Category Archives: indie film

The Second Coming: Brought To You In Low Definition

Second Coming

So the cool thing about The Second Coming: Brought To You In Low Definition is that it was filmed on VHS, resulting in an interesting vintage look and feel to the film (like do you remember the quality of VHS?? So spotty!). Unfortunately, that’s really the only good thing I can say about this one. I have absolutely no idea what the point of this film was.

I mean, the tagline reads: “Two 20 some-things, Halibar & Peggy, meet and bond trying to find the owner of a lost cat.”, and this is true…I guess…They DO meet when Halibar finds a lost stuffed animal in the shape of the kitten that he spends some time talking with and whom Peggy helps him return to it’s owner. Whether this stuffed animal is supposed to be a “live actual cat”, I don’t know. They certainly treat it as such. After returning the stuffed animal to it’s owner though, nothing happens except a whole lot of boredom and really uncomfortably strange bits that go on too long. You know what, let’s go back to the beginning…

Second Coming

When a film opens with two people pissing on each other in a non-erotic way whilst taking a bath together, it’s probably a good sign that the film you’re about to watch is not going to be up there in the best of the best category. When the same film continues on so that one of your main characters gets constipated, decides his “poos are like his babies” and then talks to them while on the toilet, it’s definitely a sign that you’re in iffy territory. When said film has no plot and is absolutely non-linear, just random moments, it doesn’t necessarily mean that it’s on the “not so wonderful” end of the spectrum…except in this case where it does. Random moments are awesome. Random moments where a grown man hugs a child he doesn’t know for 5 minutes straight in silence; decides he’s Jesus and dances in his underwear to remixed gospel music for 5+ minutes (including pole dancing whilst wearing socks and sandals); decides he’s the next Hitler and pens a second Mein Kampf; and is obsessed with his bowels? Really, really not so awesome.

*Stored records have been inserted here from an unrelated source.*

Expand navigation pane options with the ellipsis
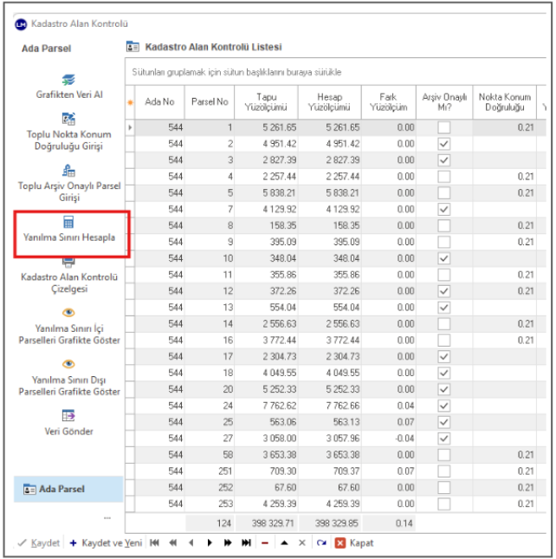Image resolution: width=556 pixels, height=559 pixels. click(x=107, y=517)
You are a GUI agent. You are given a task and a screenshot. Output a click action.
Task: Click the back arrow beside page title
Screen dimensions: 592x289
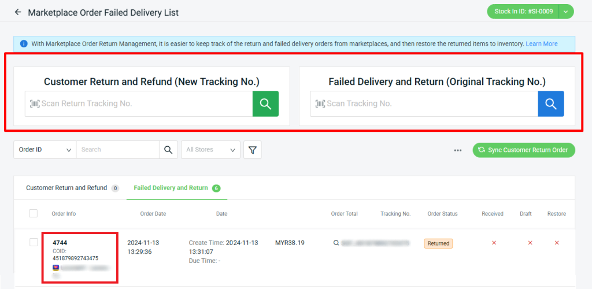pos(18,12)
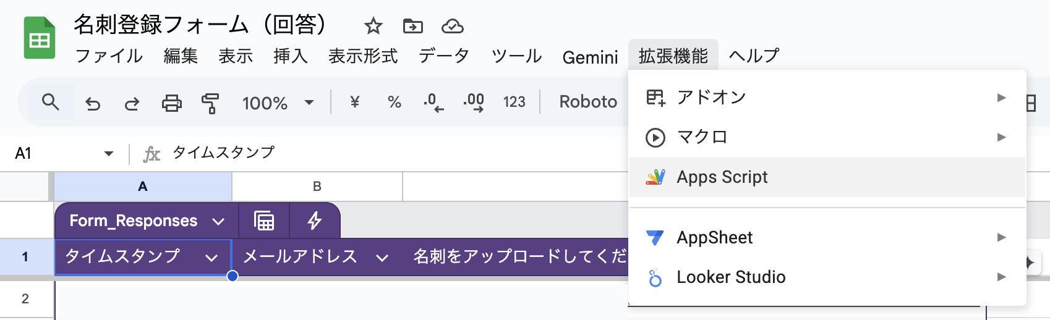Open the タイムスタンプ column header dropdown
1050x320 pixels.
pos(211,258)
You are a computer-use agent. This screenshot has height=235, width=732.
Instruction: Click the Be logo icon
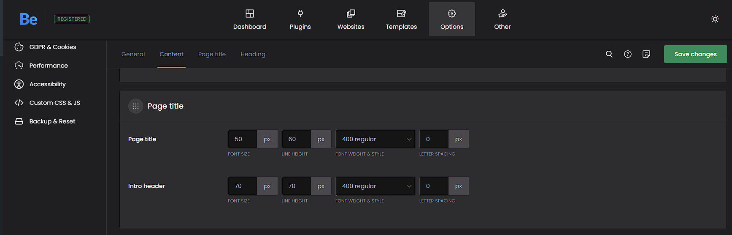coord(28,19)
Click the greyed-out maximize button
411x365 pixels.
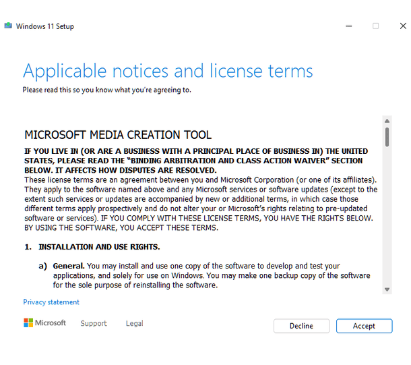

A big part of the problem here was that each of these bits went on for WAY too long – like that dying sketch on SNL that just won’t end. You think you’re “sexy Jesus”? Fabulous. I don’t need to watch you dance in your underwear for more than 5+ minutes though especially when there’s no point to it. Which is the main problem I have with this film – there’s no point. Nothing happens. No one evolves. Two people get together but it’s not an actual relationship, more of someone taking care of a child. Nothing moves forward (or sideways or anyways). It’s just two people (but mainly one guy) acting like a very annoying, whiny man-child with delusions of grandeur. It’s not experimental. It’s not avant-garde. It’s not artsy. It’s not ANYTHING. And therein lies the problem.

Second Coming 1

This scene happened approximately 8 times and lasted 5 minutes each time…


While very cool with the filming on the VHS, there were still issues with the cinematography – long shots that didn’t match with close-ups, too many uncreative camera angles – it was stagnant. I wish I could say more about this film, better things about this film, but I really can’t. I love that someone had the passion to create a film in the first place; it’s hard work, I know. I think the writer/director here would benefit greatly from a bit more mentoring and learning, and I think it would be interesting to see what he brings in the future.

But yeah…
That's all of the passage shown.